完成下列任务:
A – 逐字引用关于蓝赞登与画眉鸟的正文，从“来到贵阳的凯里,蓝赞登正好赶”起，到“是脑子有问题?大家议论纷纷。”止，首尾两处均包括在内。
B – 紧接正文的最后一句，把蓝赞登与画眉鸟的故事续写下去。

正文段落:
跟着妈妈讨过饭,为了生存他被老板莫名其妙的痛打,却只能默默忍受
蓝氏关系企业董事长蓝赞登曾经是一个穷家小子,跟着妈妈讨过饭,为了生存他被老板莫名其妙的痛打,却只能默默忍受。辛苦赚来五千万,蓝赞登本以为可以过上衣食无忧的日子,可天有不测风云,一场股票风波让他倾家荡产。
就在蓝赞登走投无路的时候,美丽的画眉鸟让他看到了商机。1989年8月,蓝赞登终于踏上了他的冒险之旅。在飞往贵州的飞机上,48岁的蓝赞登心里并不平静,毕竟自己从来没有去过贵州,那里的画眉鸟到底是不是像大家说得那样好呢?自己的命运到底会不会从此彻底改变呢?
来到贵阳的凯里,蓝赞登正好赶上苗族的火把节,通常这种大型节庆活动之后,都会有一个传统项目,那就是画眉鸟大赛,这下蓝赞登可高兴了,来得早不如来得巧,他到底要看看凯里的画眉鸟有什么与众不同的地方?一段热情洋溢的民间舞蹈结束后,比赛正式开始。
贵阳凯里的画眉鸟可是远近闻名,它不仅毛亮、眼白、腿长,而且叫起来声音清脆悦耳。因此在凯里,几乎家家户户都养画眉鸟,在古代,人们通过画眉鸟大赛,选出最好的画眉鸟,作为向朝廷进献的贡鸟。蓝赞登是第一次看到这样的比赛,经过五个小时的角逐,一只名叫霸王的画眉鸟连续打败十只鸟,最终脱颖而出获得冠军。
凭着自己的感觉,来自台湾的蓝赞登决定,无论多少钱都要把这只鸟买下来,可霸王的主人却怎么也不舍得卖。最后,蓝赞登竟然出到了1600元的高价,霸王的主人才勉强答应了。然而,他的这一举动,却在凯里引起了不小的轰动,这个人是从哪儿来的?会不会是脑子有问题?大家议论纷纷。
蓝赞登在凯里买的第一只画眉鸟,就为他赚了40万元人民币,心里别提多高兴了,他觉得自己翻身的机会来了。于是,从1995年开始,他不断往返于凯里和台湾两地,而且每年都要出资在凯里举办画眉鸟大赛。然而,让他意想不到的是,除了那只叫霸王的画眉鸟外,他后来运到台湾的二十几只画眉鸟,一只也没卖出去。

数据条目:

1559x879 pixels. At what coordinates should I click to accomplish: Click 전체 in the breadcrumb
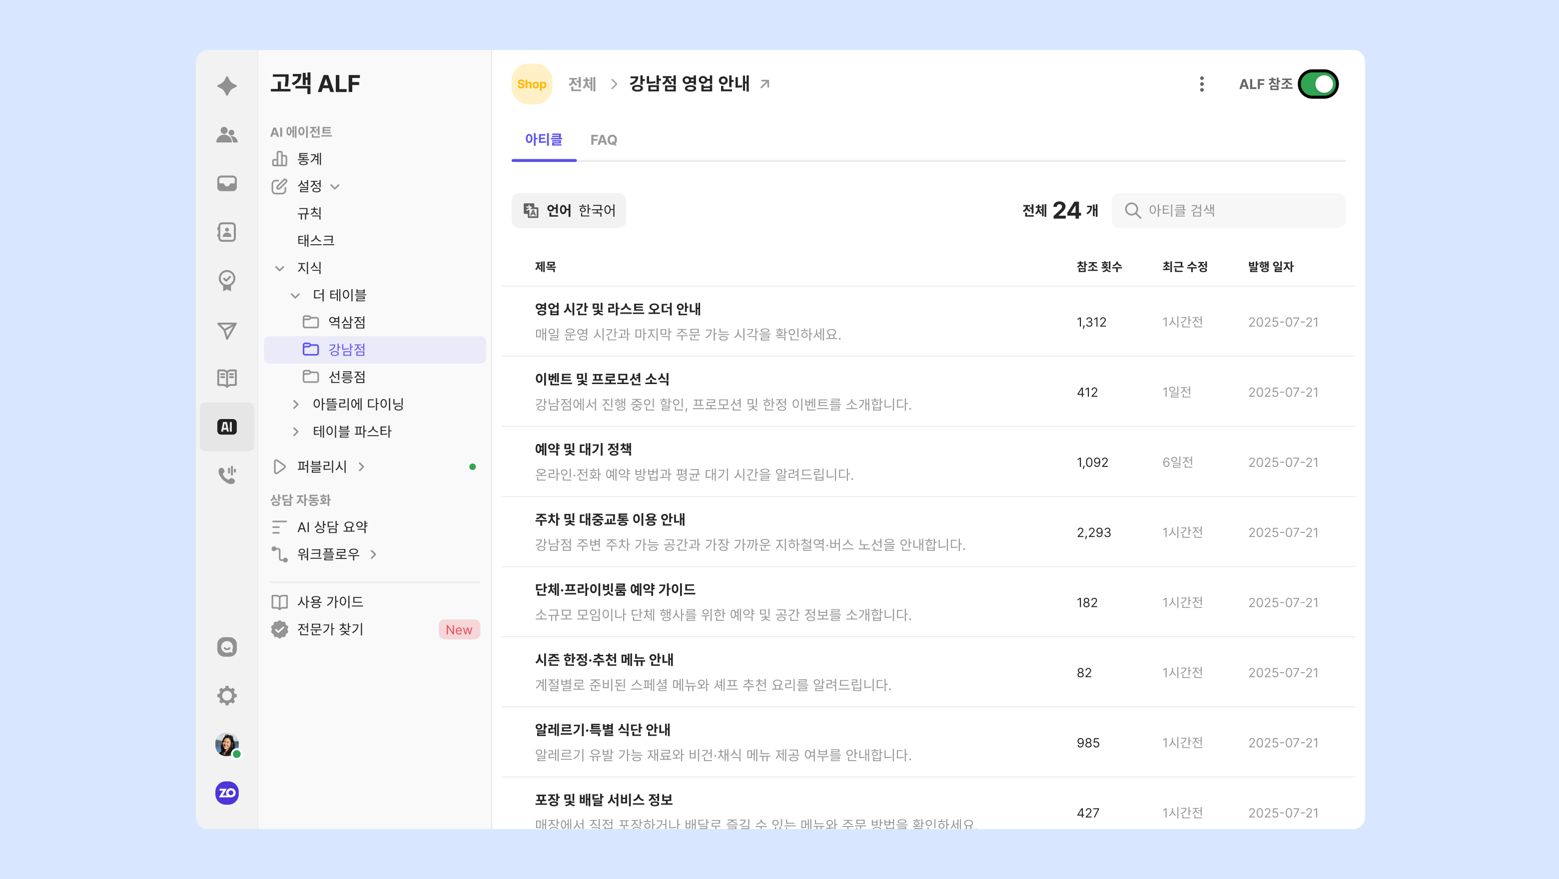[x=582, y=84]
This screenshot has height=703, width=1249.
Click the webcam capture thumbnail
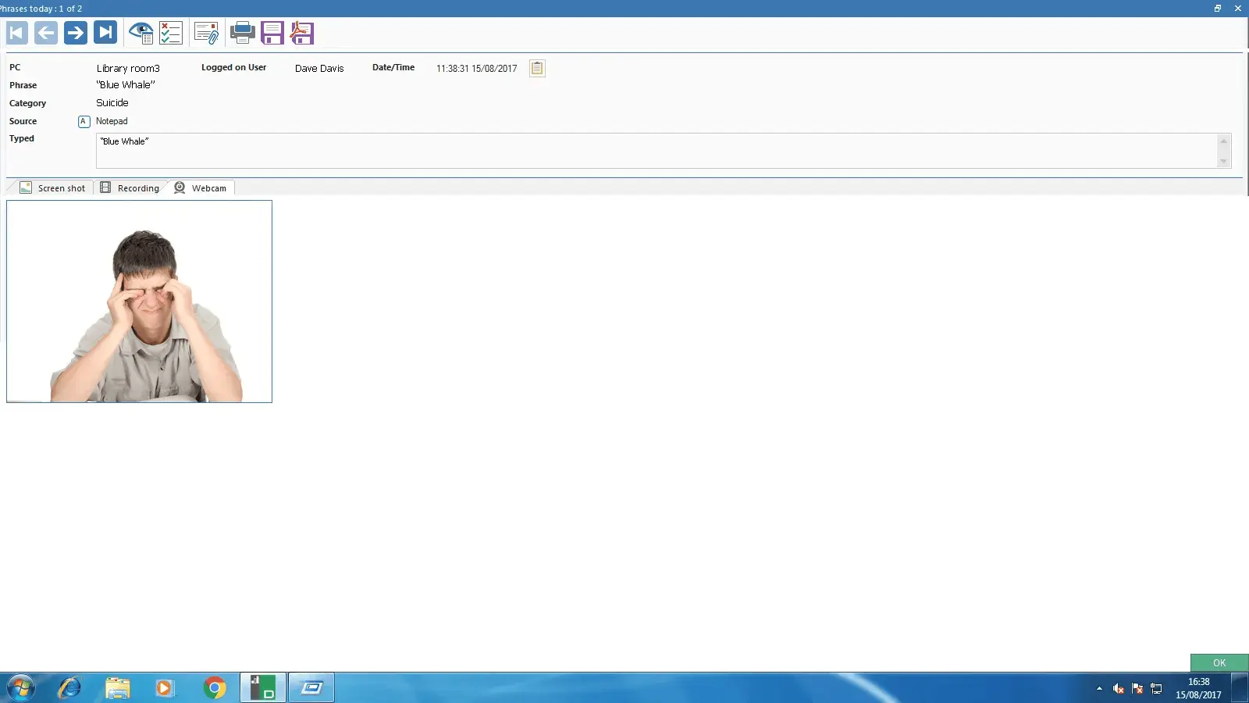click(x=139, y=302)
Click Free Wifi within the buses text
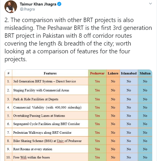 pos(32,157)
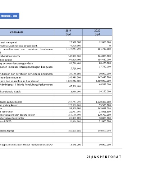Click the 23 | INSPEKTORAT page footer

point(104,157)
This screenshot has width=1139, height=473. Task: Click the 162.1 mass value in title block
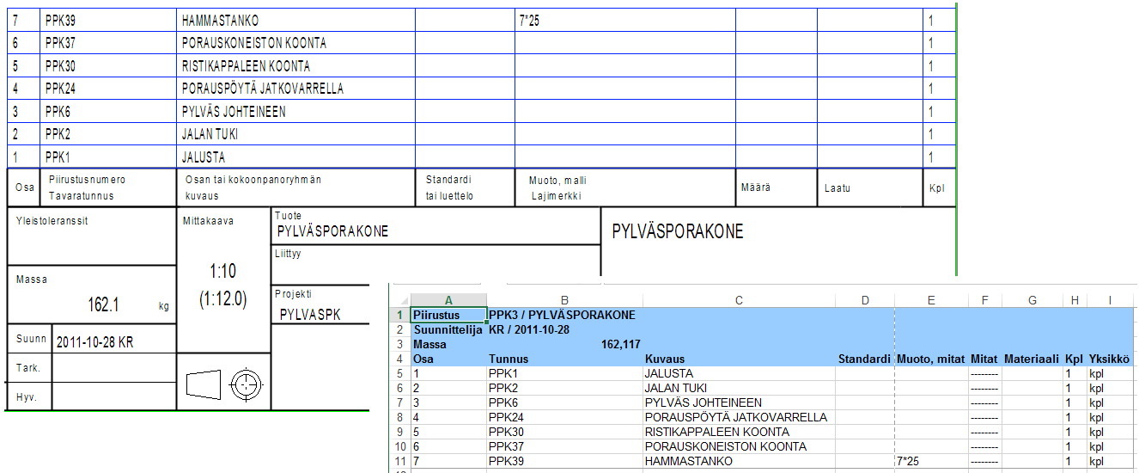[x=103, y=304]
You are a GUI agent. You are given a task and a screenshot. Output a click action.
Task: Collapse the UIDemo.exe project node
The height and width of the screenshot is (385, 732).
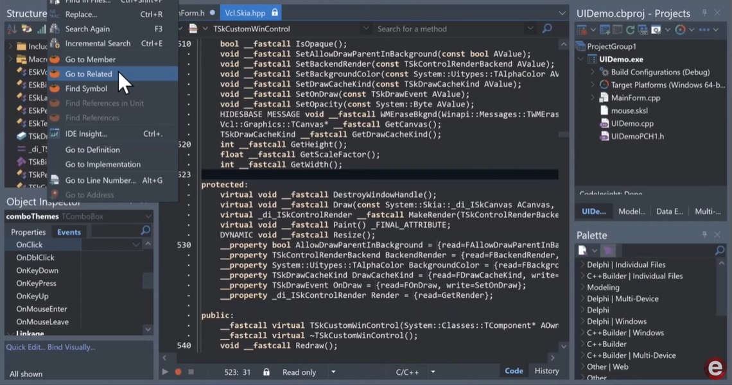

逐题答案:
A –
来到贵阳的凯里,蓝赞登正好赶上苗族的火把节,通常这种大型节庆活动之后,都会有一个传统项目,那就是画眉鸟大赛,这下蓝赞登可高兴了,来得早不如来得巧,他到底要看看凯里的画眉鸟有什么与众不同的地方?一段热情洋溢的民间舞蹈结束后,比赛正式开始。
贵阳凯里的画眉鸟可是远近闻名,它不仅毛亮、眼白、腿长,而且叫起来声音清脆悦耳。因此在凯里,几乎家家户户都养画眉鸟,在古代,人们通过画眉鸟大赛,选出最好的画眉鸟,作为向朝廷进献的贡鸟。蓝赞登是第一次看到这样的比赛,经过五个小时的角逐,一只名叫霸王的画眉鸟连续打败十只鸟,最终脱颖而出获得冠军。
凭着自己的感觉,来自台湾的蓝赞登决定,无论多少钱都要把这只鸟买下来,可霸王的主人却怎么也不舍得卖。最后,蓝赞登竟然出到了1600元的高价,霸王的主人才勉强答应了。然而,他的这一举动,却在凯里引起了不小的轰动,这个人是从哪儿来的?会不会是脑子有问题?大家议论纷纷。

B –
这下可急坏了蓝赞登,他立刻意识到买卖画眉鸟,其实跟当初买卖股票一样都大有学问,如果自己再冒失买卖的话,势必会像玩股票一样下场很惨,于是,蓝赞登开始考虑下一步应该往哪儿走?回台湾创业,毕竟40万元人民币在当时的台湾根本算不了什么,房租、员工工资以及各种费用都在上涨,再加上当初已经跟家人承诺过,不成功绝对不回台湾,于是,蓝赞登考虑,贵阳是西部一个重要的省会城市,也许在这里能找到其它商机。
蓝赞登说:“当初这边租一个门面,50个平方,大概在5000块人民币左右。那么如果以台北市来讲,把它换算成50个平方米的这个门面,也是一样这么热闹的地方。那边大概要差不多两万五千块人民币。五千块跟两万五千块,同样的在做生意。你想想看,当然这边的生意好多了。工资来讲,这边的一个服务员的工资,当初大概在400块到500块左右的人民币。那么如果你在台北市来讲的话,差不多6000块到8000块人民币,才能请到一个服务员。”
蓝赞登盘算着,同样卖一件东西,房租、员工工资以及各种费用,在贵阳都要比台北低好多,怎么算都合适,于是,蓝赞登下定决心,在贵阳投资开个专卖台湾服装的小店。然而消息传回台湾,却在家里引起一场轩然大波。毕竟以前只是偶尔来大陆,如果做了服装店的话,可能就要长期呆在贵阳了,一直跟爸爸最亲的女儿佩琦坚决反对。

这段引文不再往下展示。